(Stored items)
----------------

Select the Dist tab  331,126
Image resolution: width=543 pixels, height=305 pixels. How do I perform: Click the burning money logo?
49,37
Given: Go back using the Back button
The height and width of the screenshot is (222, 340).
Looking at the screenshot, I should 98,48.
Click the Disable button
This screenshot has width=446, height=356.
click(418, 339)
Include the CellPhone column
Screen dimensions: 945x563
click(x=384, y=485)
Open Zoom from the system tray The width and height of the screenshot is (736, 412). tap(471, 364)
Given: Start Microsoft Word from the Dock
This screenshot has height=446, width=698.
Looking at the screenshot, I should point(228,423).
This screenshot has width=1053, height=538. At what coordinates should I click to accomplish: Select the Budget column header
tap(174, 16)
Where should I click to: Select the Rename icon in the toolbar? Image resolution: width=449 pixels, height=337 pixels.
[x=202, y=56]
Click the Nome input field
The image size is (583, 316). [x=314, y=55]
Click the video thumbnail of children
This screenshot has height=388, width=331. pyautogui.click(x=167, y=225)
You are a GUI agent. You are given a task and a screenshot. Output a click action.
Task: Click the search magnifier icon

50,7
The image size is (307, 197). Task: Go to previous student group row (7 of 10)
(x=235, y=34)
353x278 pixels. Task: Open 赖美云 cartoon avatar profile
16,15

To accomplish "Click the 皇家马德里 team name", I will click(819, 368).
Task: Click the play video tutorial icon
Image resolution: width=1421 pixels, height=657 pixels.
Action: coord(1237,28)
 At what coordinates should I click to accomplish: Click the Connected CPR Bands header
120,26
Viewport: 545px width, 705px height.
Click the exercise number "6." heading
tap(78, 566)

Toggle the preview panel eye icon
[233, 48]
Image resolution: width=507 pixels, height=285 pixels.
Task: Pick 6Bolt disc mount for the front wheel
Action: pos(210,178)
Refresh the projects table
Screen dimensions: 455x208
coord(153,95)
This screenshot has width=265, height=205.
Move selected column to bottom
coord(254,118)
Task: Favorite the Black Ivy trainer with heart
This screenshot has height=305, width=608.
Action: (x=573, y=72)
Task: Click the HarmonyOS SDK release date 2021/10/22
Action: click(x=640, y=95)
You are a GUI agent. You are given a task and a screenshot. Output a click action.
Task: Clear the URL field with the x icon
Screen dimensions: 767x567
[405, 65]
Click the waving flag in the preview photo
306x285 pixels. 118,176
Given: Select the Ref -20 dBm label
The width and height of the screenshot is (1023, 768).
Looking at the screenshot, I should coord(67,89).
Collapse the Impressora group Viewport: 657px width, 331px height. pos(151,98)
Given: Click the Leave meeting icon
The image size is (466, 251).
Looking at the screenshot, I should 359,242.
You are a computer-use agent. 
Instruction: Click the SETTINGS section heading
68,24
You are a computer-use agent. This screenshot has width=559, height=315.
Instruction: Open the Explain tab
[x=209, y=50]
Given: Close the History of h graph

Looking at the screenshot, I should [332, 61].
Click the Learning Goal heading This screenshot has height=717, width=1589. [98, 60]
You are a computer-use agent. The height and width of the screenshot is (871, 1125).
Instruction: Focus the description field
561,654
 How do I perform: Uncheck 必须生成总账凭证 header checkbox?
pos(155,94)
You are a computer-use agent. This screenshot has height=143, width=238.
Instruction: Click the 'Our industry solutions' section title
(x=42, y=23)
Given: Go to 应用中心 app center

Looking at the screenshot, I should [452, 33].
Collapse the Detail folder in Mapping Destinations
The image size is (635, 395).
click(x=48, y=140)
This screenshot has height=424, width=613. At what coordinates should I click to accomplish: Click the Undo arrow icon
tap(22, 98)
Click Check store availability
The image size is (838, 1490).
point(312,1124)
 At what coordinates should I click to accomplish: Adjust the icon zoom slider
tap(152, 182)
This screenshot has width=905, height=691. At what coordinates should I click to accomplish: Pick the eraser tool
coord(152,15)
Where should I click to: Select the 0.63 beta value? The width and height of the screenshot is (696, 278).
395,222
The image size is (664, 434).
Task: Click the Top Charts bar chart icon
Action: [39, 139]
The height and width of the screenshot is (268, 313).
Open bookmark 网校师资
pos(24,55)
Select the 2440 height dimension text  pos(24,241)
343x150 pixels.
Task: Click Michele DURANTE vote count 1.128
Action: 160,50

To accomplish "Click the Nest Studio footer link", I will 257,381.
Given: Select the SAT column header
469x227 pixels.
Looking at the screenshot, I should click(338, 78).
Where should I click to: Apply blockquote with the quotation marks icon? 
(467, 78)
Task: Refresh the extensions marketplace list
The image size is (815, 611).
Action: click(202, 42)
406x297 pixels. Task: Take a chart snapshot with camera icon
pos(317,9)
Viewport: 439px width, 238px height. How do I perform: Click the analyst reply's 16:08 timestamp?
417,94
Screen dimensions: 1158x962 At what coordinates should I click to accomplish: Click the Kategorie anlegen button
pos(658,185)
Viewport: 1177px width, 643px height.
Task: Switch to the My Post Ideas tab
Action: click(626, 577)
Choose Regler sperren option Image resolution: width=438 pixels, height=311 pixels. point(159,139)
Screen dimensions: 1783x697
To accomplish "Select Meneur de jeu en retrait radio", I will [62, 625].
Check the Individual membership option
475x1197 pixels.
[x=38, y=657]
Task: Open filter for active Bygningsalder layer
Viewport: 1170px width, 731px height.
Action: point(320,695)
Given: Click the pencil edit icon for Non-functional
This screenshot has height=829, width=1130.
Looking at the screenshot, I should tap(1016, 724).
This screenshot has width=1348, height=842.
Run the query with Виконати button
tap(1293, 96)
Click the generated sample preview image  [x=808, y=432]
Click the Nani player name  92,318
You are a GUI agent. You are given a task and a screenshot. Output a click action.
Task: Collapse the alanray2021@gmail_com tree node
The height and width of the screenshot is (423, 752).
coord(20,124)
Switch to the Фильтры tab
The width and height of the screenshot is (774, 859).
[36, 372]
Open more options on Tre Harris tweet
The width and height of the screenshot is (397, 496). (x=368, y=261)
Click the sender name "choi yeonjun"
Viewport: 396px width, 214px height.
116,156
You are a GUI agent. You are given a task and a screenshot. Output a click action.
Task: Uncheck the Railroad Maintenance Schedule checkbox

----------------

WORK INSTRUCTION:
Transcribe the records above from the line holding "Check the Individual membership option" down to the line holding "This screenshot has width=1348, height=842.", inclusive, without adding anything.

WRITTEN RESPONSE:
Check the Individual membership option
475x1197 pixels.
[x=38, y=657]
Task: Open filter for active Bygningsalder layer
Viewport: 1170px width, 731px height.
Action: point(320,695)
Given: Click the pencil edit icon for Non-functional
This screenshot has height=829, width=1130.
Looking at the screenshot, I should tap(1016, 724).
This screenshot has width=1348, height=842.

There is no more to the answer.